In Runde 29 hätte Norris beinahe sein Rennen versenkt, als er in einer 90-Grad-Rechtskurve haarscharf an einem Crash vorbeischrammte. Er bremste wohl etwas zu spät und kam mit einem leichten Mauerkuss davon.

"Vielleicht habe ich Schaden am Frontflügel", funkte er, aber die Box gab Entwarnung: "Bleib draußen!" Und auf Nachfrage, wie sich das Auto denn anfühle, meinte Norris: "Gut."

Als die Szene nach Rennende im Podiumraum den Top-3-Fahrern gezeigt wurde, bekam Verstappen große Augen: "W-O-W!" Und Norris musste grinsen. Ist ja doch noch gutgegangen.

In Runde 38, also sehr spät, holte McLaren mit Piastri auch das zweite Auto zum Stopp. Piastri kam hinter dem Mercedes-Duo auf Platz 5 auf die Strecke zurück, hatte aber die um 21 Runden frischeren Reifen als Hamilton und nur 1,4 Sekunden Rückstand aufzuholen.

Das Thema Hamilton erledigte Piastri bereits zwei Runden später mit einem souveränen Überholmanöver, und in Runde 45 war er dann auch an Russell vorbei und lag somit auf Podiumskurs.

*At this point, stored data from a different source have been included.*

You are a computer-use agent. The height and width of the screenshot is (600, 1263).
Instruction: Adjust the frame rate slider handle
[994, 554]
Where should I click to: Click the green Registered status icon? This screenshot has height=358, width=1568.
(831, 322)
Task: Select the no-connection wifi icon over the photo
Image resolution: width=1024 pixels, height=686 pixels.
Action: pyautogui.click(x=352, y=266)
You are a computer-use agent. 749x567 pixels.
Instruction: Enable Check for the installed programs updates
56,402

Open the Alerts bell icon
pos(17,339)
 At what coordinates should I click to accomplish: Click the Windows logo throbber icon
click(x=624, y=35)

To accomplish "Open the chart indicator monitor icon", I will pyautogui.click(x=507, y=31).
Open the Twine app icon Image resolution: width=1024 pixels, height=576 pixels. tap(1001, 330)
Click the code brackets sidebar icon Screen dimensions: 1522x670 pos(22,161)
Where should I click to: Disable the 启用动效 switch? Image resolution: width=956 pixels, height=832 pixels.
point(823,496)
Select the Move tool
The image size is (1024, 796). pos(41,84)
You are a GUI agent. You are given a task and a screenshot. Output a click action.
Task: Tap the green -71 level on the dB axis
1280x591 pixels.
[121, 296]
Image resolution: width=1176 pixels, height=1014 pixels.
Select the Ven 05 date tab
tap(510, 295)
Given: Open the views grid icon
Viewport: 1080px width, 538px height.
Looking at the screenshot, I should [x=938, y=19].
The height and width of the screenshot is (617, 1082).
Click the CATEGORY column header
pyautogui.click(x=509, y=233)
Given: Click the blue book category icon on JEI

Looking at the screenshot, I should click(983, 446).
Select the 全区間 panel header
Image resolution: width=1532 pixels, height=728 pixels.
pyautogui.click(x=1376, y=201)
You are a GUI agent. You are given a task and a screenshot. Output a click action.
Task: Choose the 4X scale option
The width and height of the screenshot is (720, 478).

Norris an der Spitze zog indes weiterhin einsam seine Kreise durch die Nacht. Er wurde aufgefordert, eingangs Kurve 18 seinen rechten Vorderreifen zu schonen, doch abgesehen davon zeichneten sich keine Probleme ab. Auch vom Speed her nicht: Den Vorsprung auf Verstappen konnte er bis Runde 40 auf 23 Sekunden ausbauen.

Gut 15 Runden vor Schluss fuhr Norris einmal beim Anbremsen so weit nach außen, dass er mit seinem rechten Hinterrad die Mauer streifte - eine Szene, die verblüffend an den Crash von Russell vor einem Jahr erinnerte, für Norris aber ohne Folgen blieb. "Volle Konzentration. Trink doch mal was", ermahnte ihn sein Renningenieur.

Der McLaren-Pilot ließ sich davon nicht beeindrucken und drehte in Runde 48 von 62 sogar die schnellste Runde im Rennen. Bis ihm diese von Ricciardo doch noch entrissen wurde.

Wie fiel Hülkenberg hinter Alonso und Leclerc zurück?

Nico Hülkenberg erwischte vom sechsten Platz einen super Start, profitierte in Kurve 1 von einem kleinen Fehler von Piastri und übernahm kurzzeitig sogar P5 vom McLaren-Piloten. Dass der nicht lang zu halten sein würde, war Hülkenberg aber klar, und so gab er sich wenig Mühe, gegen Piastri zu verteidigen.

Danach fuhr er mit Alonso und Leclerc im Schlepptau ein starkes Rennen, ohne unter dem Druck einzuknicken. Alonso kam relativ früh an die Box, und damit hatte Hülkenberg jetzt Leclerc als direkten Gegner, den er in Runde 28 vorbeilassen musste. Wenig später wechselte er von Medium auf Hard - und fiel durch Alonsos Undercut auch hinter den Aston Martin zurück.

Ende der 36. Runde kam Leclerc nach einem langen ersten Stint an die Box, und auch der kam knapp vor Hülkenberg auf die Strecke zurück. Boxenstoppbereinigt lagt der Deutsche jetzt auf Platz 9, 1,4 Sekunden vor Perez, mit vergleichbar alten und gleich harten Reifen.

Es waren noch 15 Runden zu fahren, und Perez wurde im Rückspiegel immer größer, als der Renningenieur versuchte, Hülkenberg Mut zu machen: "Die Reifen sehen sehr gut aus, Nico, sehr gut." Perez funkte im Gegensatz dazu: "Ich habe keine Traktion. Das Auto hüpft wie ein Känguru."

Hülkenberg hielt dem Druck stand und sicherte sich zwei Punkte für die Weltmeisterschaft.